What the task requires: Word for word, write out all the entries below, omitting every picture.

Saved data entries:
※

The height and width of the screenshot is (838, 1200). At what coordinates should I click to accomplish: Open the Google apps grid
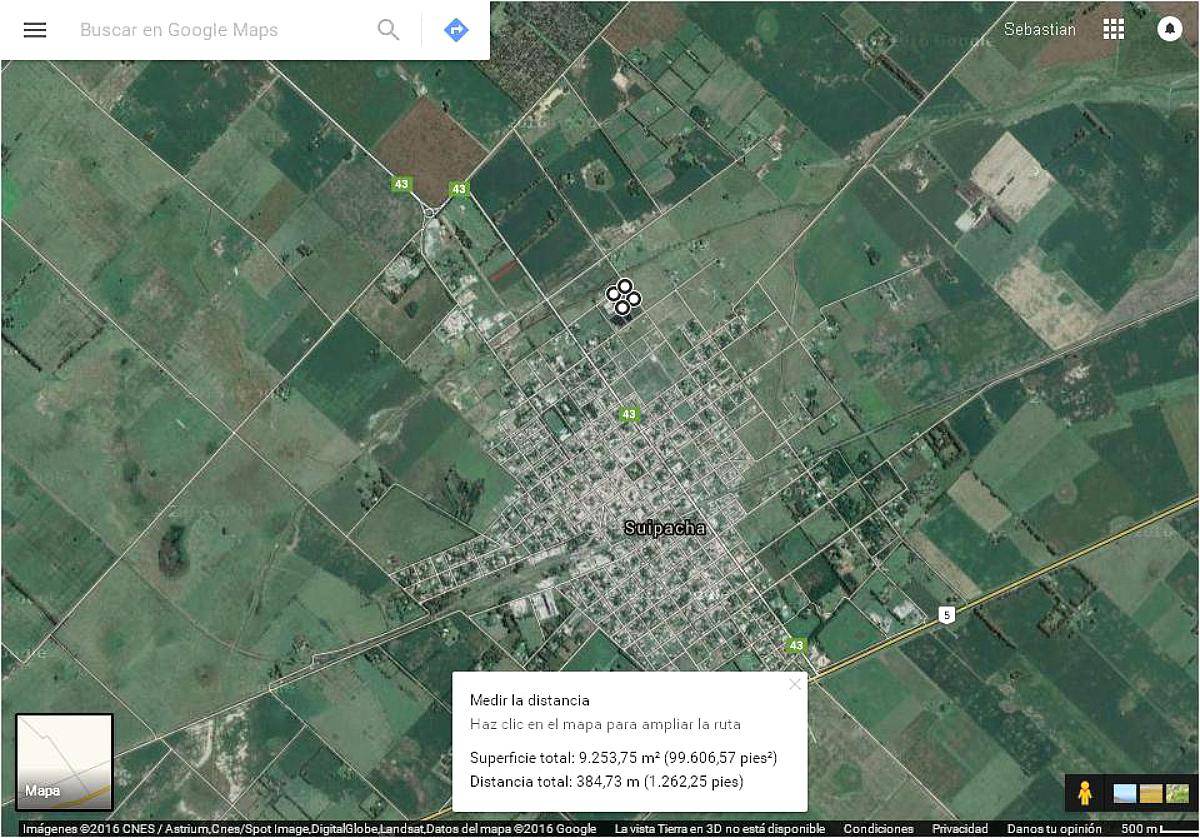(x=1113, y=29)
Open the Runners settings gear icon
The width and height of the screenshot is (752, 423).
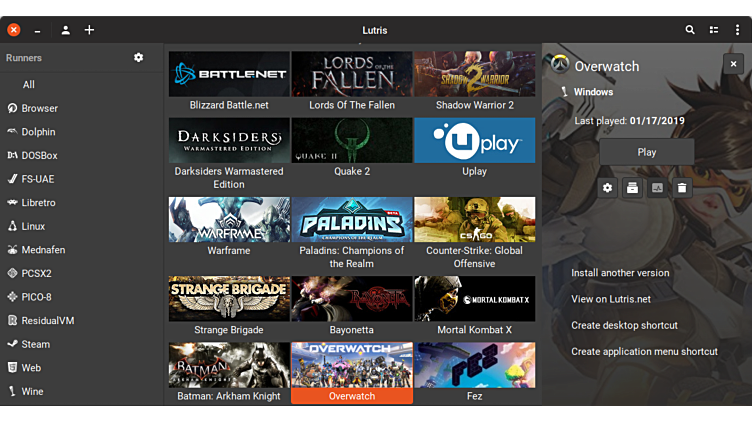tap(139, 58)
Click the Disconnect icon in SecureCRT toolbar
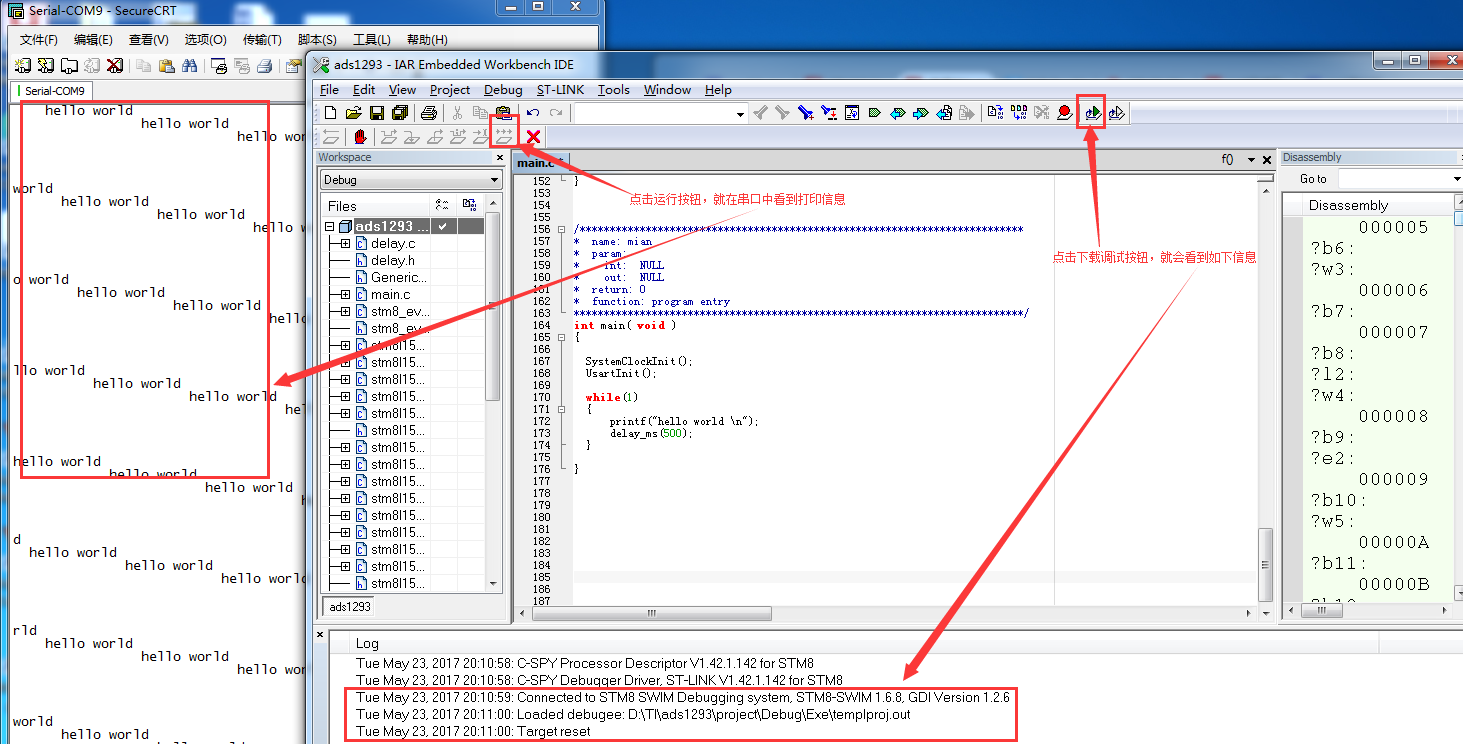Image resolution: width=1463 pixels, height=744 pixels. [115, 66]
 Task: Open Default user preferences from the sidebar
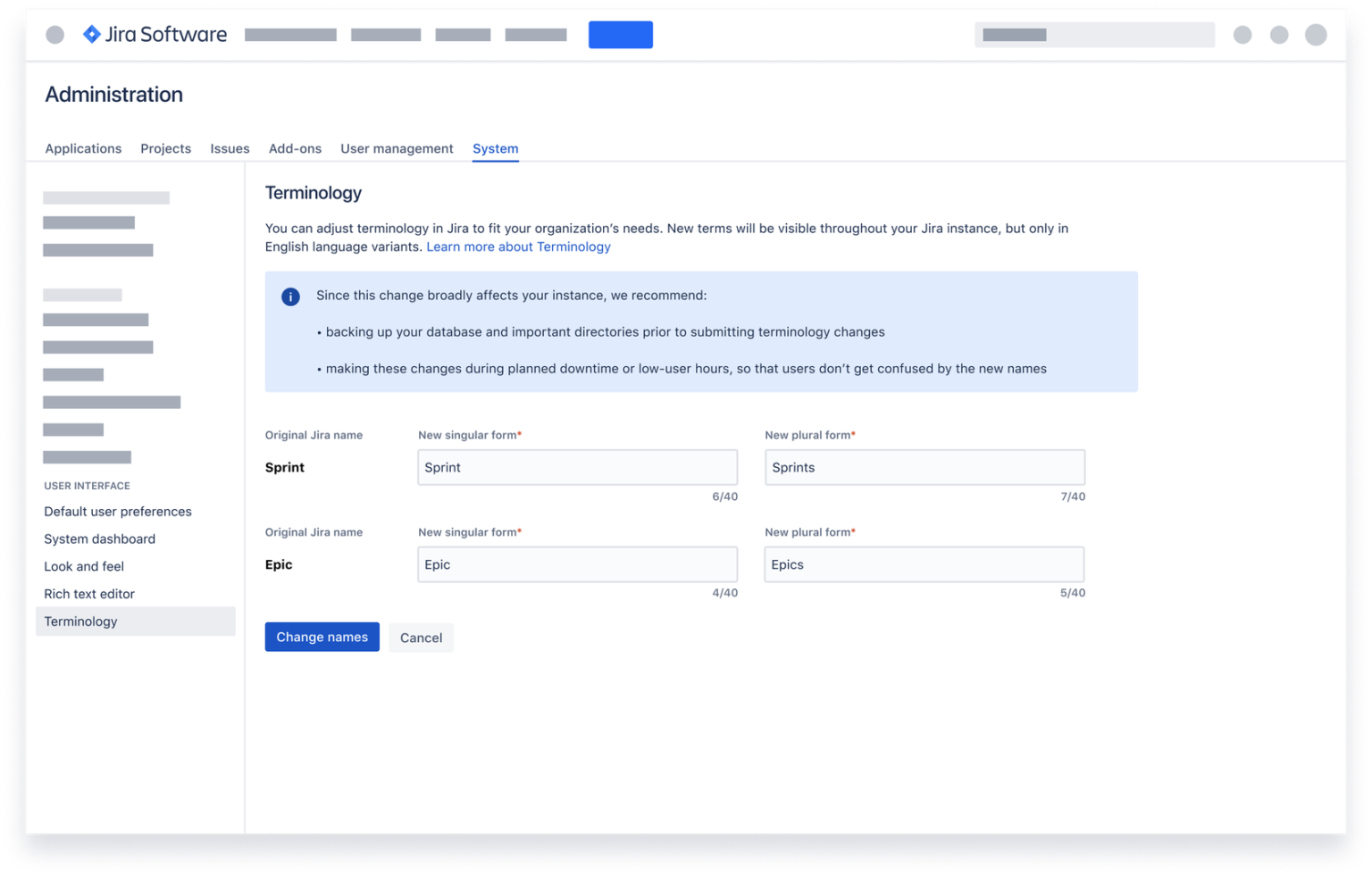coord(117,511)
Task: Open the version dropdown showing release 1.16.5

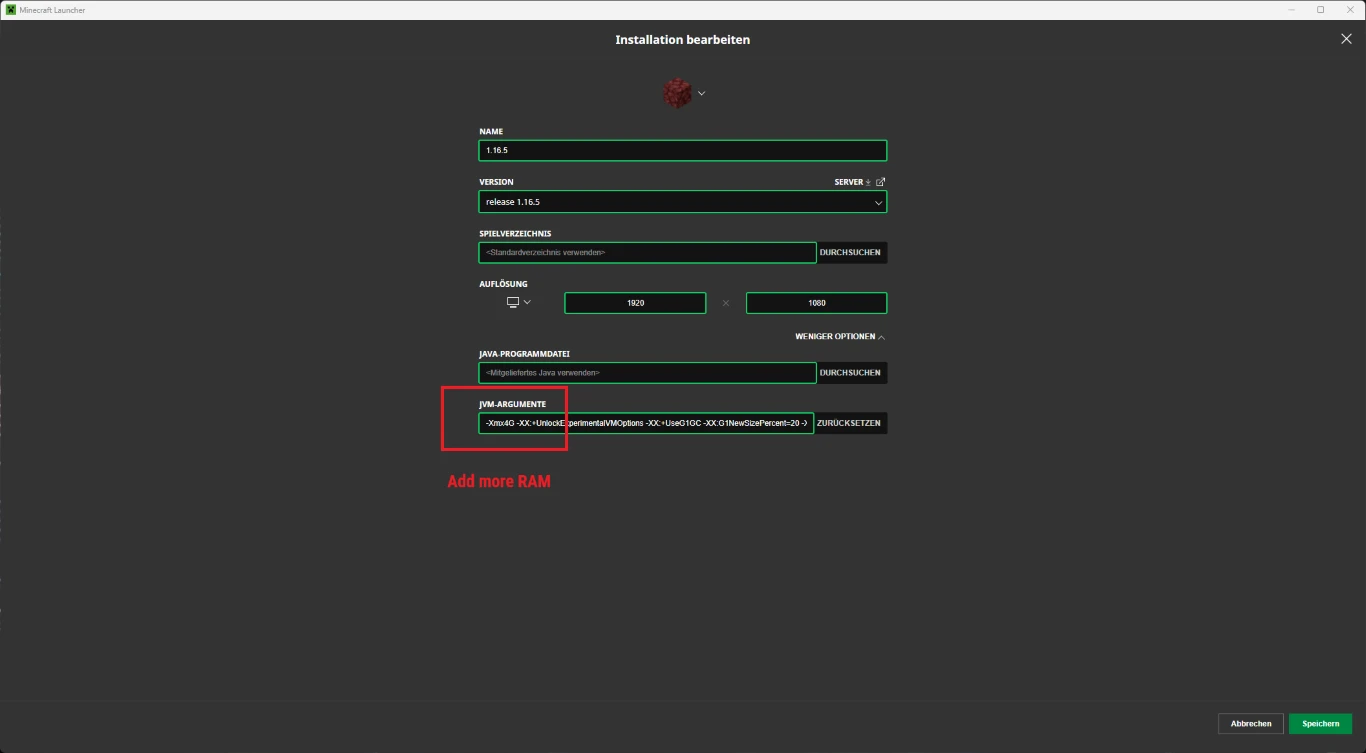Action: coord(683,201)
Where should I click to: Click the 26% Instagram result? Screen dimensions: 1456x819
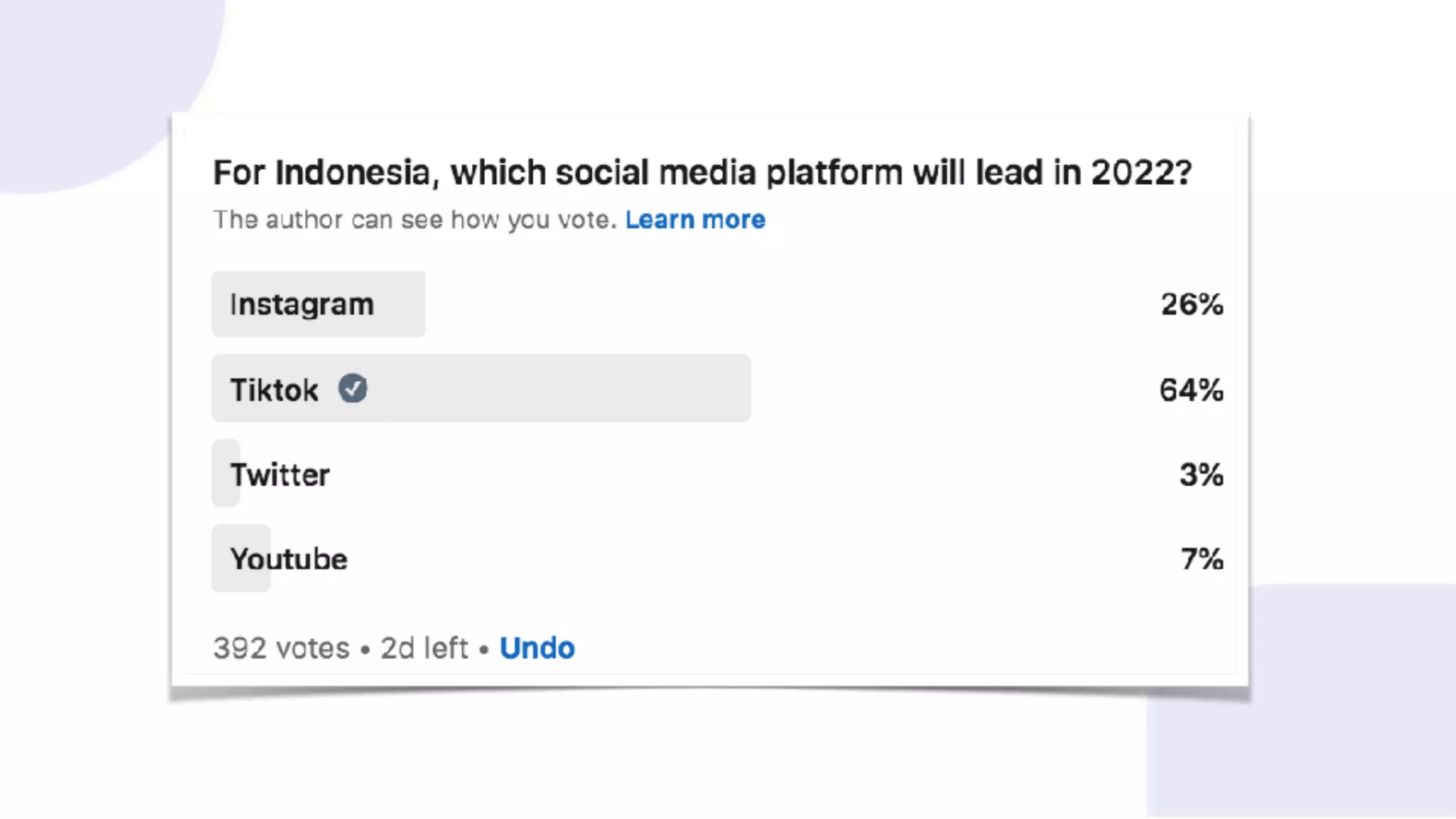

※

Solution below:
The height and width of the screenshot is (838, 1200). At what coordinates should I click to accomplish: Open the Google apps grid
(x=1113, y=29)
Open the Runners settings gear icon
The width and height of the screenshot is (752, 423).
tap(139, 58)
Click the Disconnect icon in SecureCRT toolbar
Image resolution: width=1463 pixels, height=744 pixels. [115, 66]
 Task: Open Default user preferences from the sidebar
coord(117,511)
Task: Open the version dropdown showing release 1.16.5

Action: coord(683,201)
Where should I click to: Click the 26% Instagram result? Screen dimensions: 1456x819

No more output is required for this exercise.